= Persyaratan =
Laporkan setiap baris dari daftar di bawah yang memuat kata "width", dengan menyalin baris tersebut secara utuh. Perhatikan huruf besar dan kecil.

= Materi Latihan =
━━━━━━━━━━━━━━━━━━━━

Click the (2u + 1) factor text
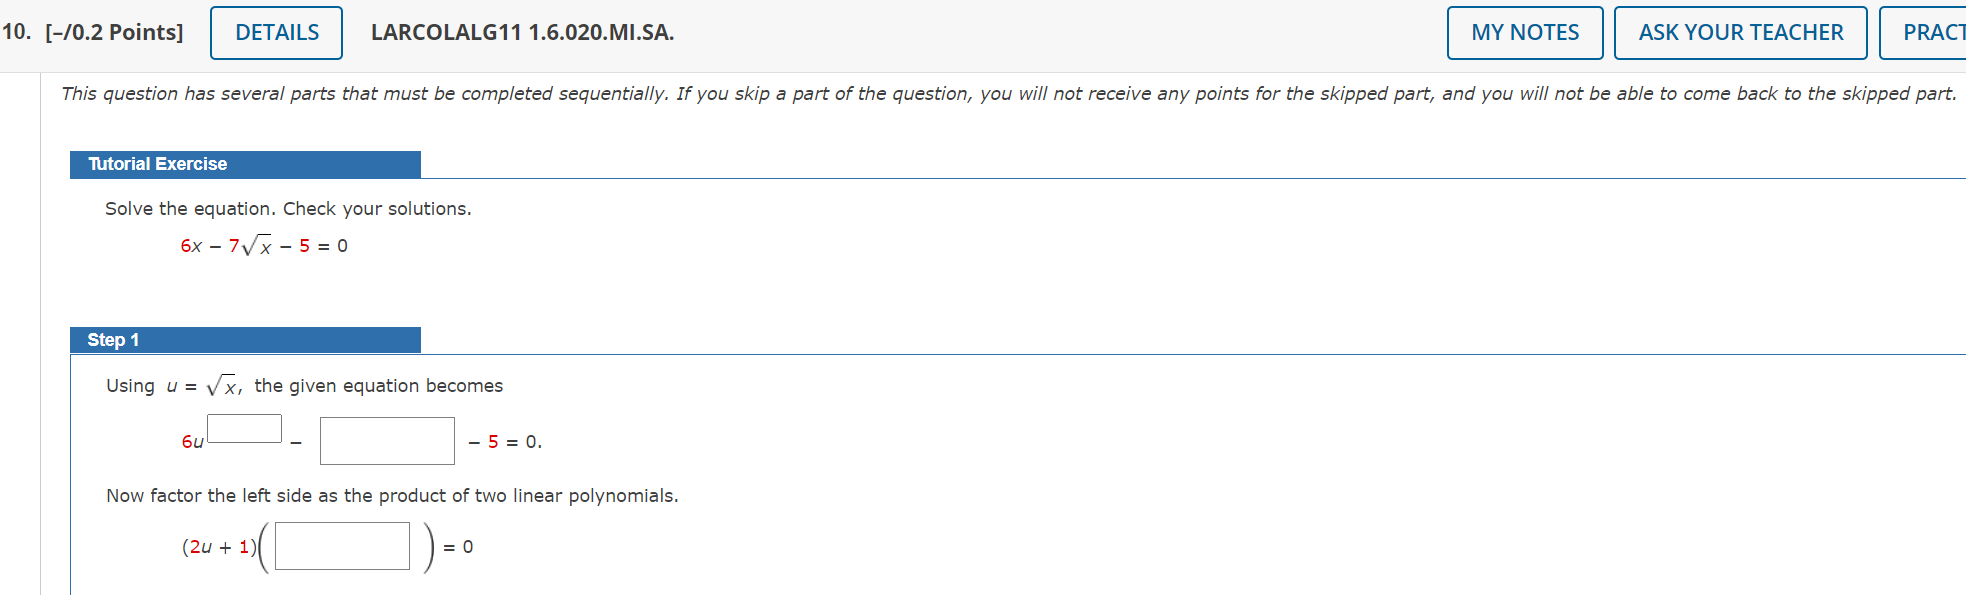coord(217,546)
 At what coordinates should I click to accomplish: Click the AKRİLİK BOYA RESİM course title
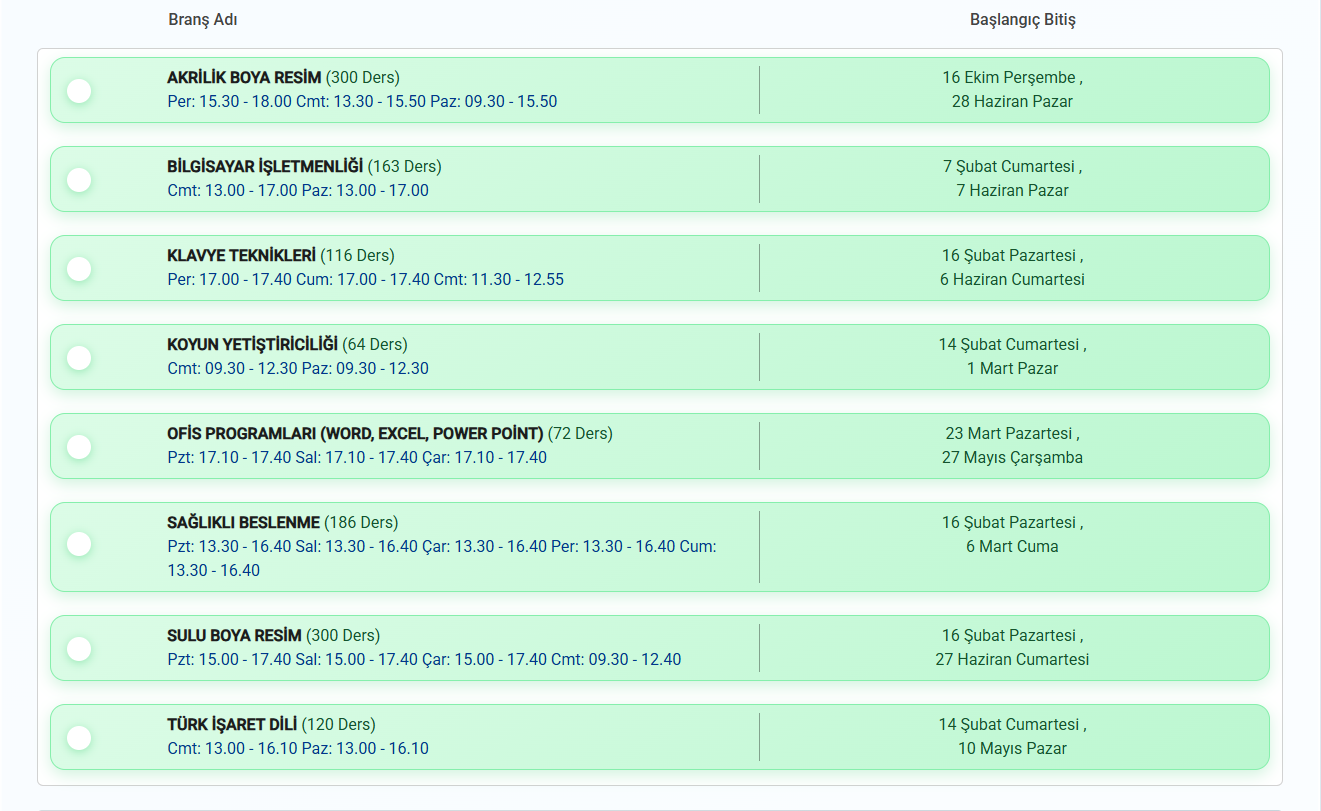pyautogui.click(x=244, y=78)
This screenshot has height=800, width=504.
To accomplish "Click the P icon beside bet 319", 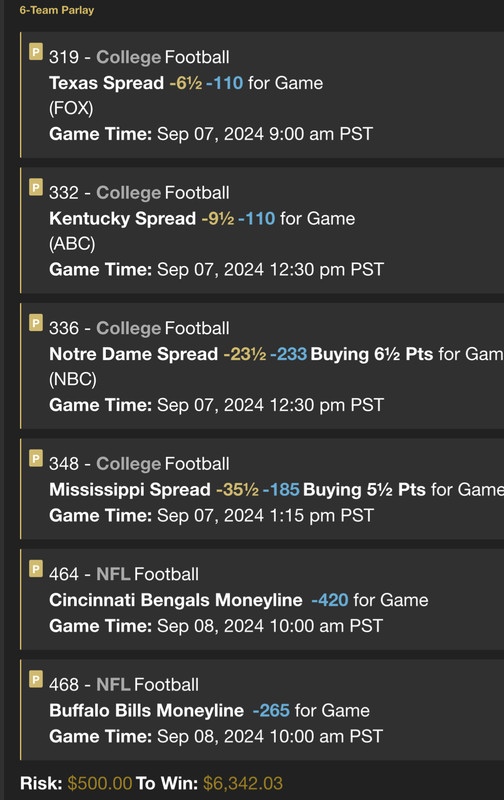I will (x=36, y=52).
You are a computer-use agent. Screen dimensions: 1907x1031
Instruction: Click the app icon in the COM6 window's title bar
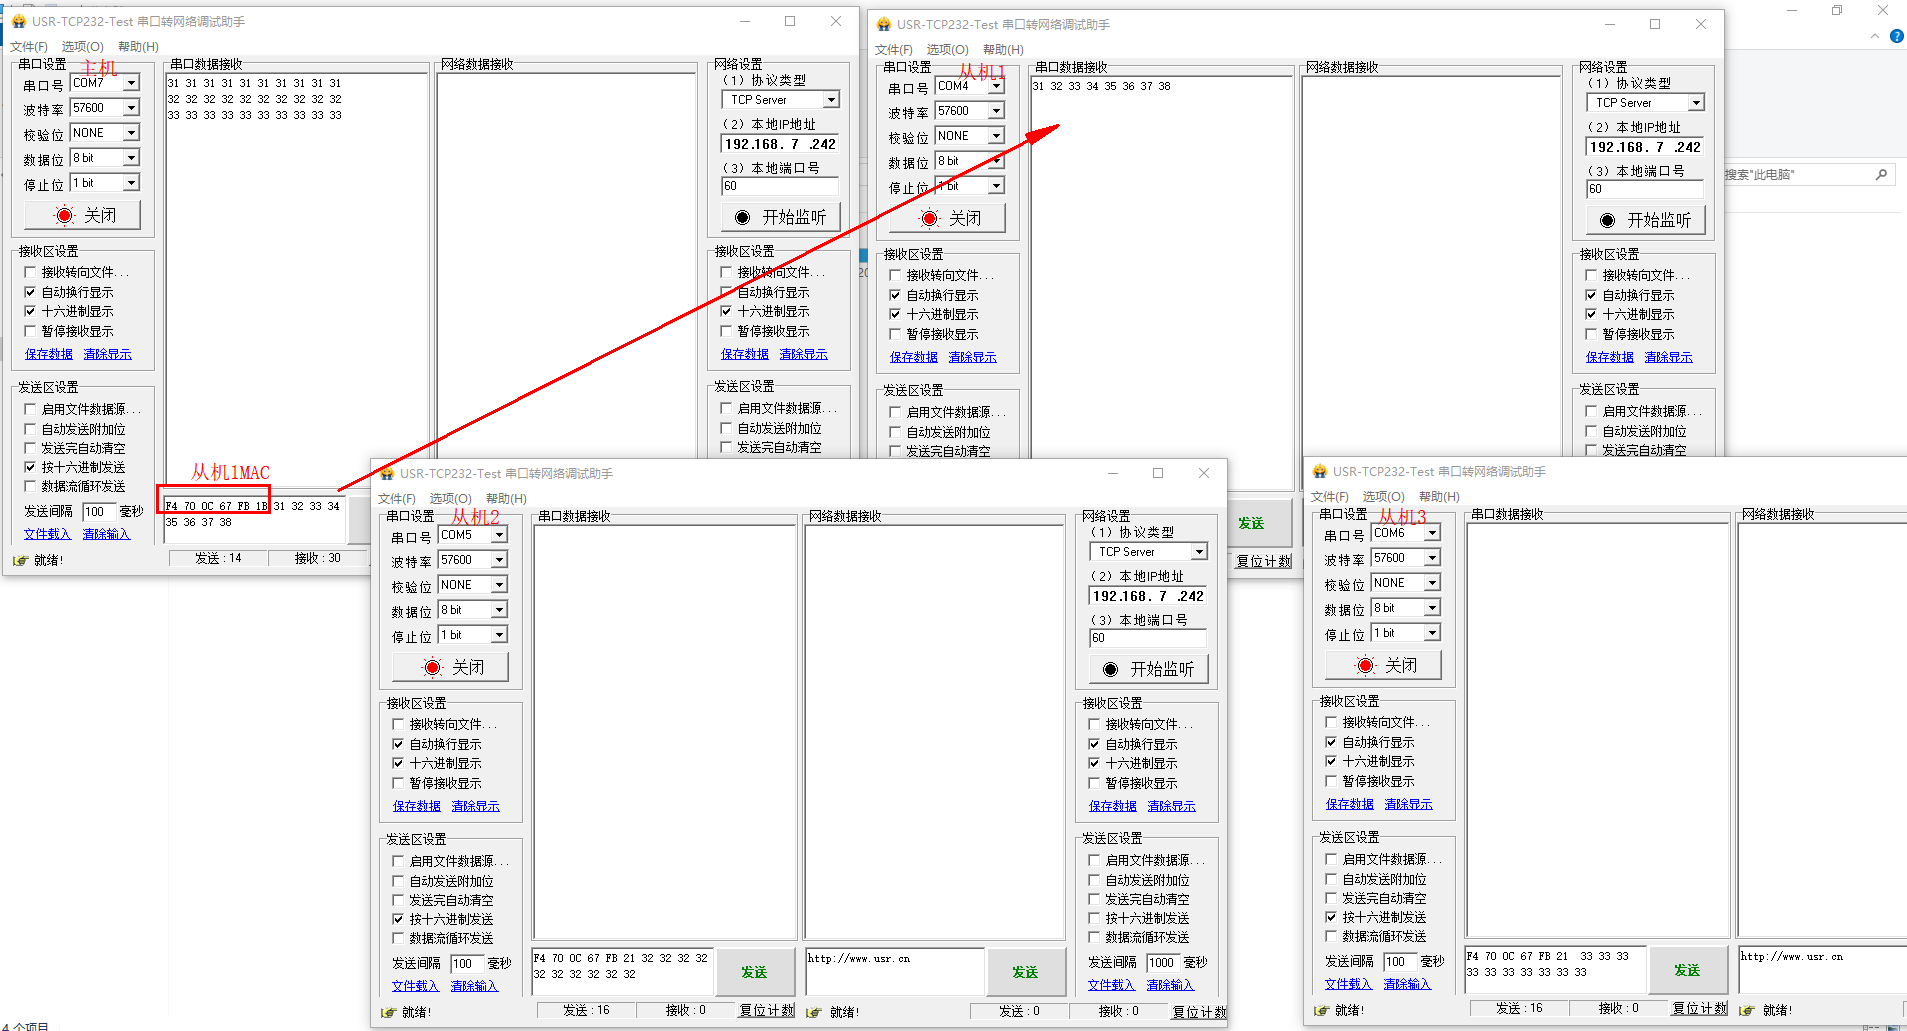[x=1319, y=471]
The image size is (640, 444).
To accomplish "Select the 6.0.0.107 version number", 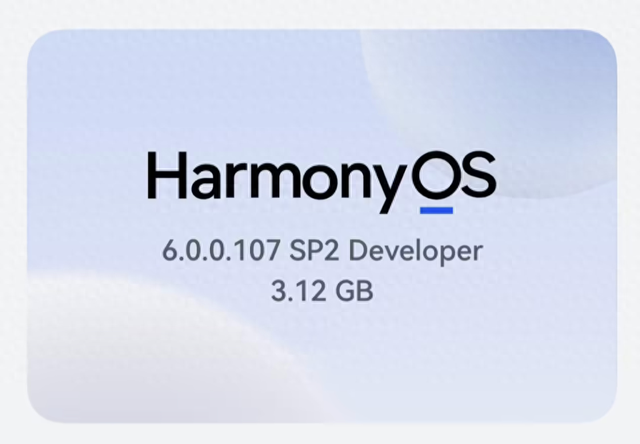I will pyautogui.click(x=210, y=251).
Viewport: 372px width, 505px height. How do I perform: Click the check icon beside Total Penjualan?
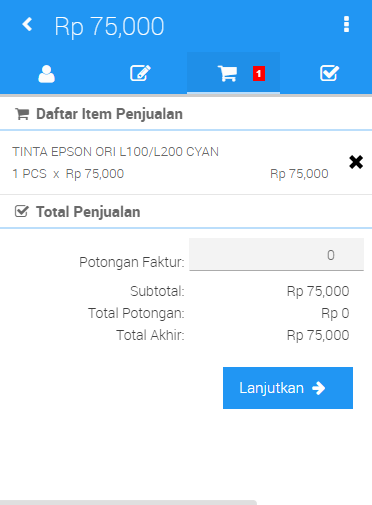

━━━━━━━━━━━━━━━━━━━━

= Hasil Tugas =
This screenshot has height=800, width=504.
Viewport: 372px width, 505px height. How do I perform: Click the check icon beside Total Penjualan?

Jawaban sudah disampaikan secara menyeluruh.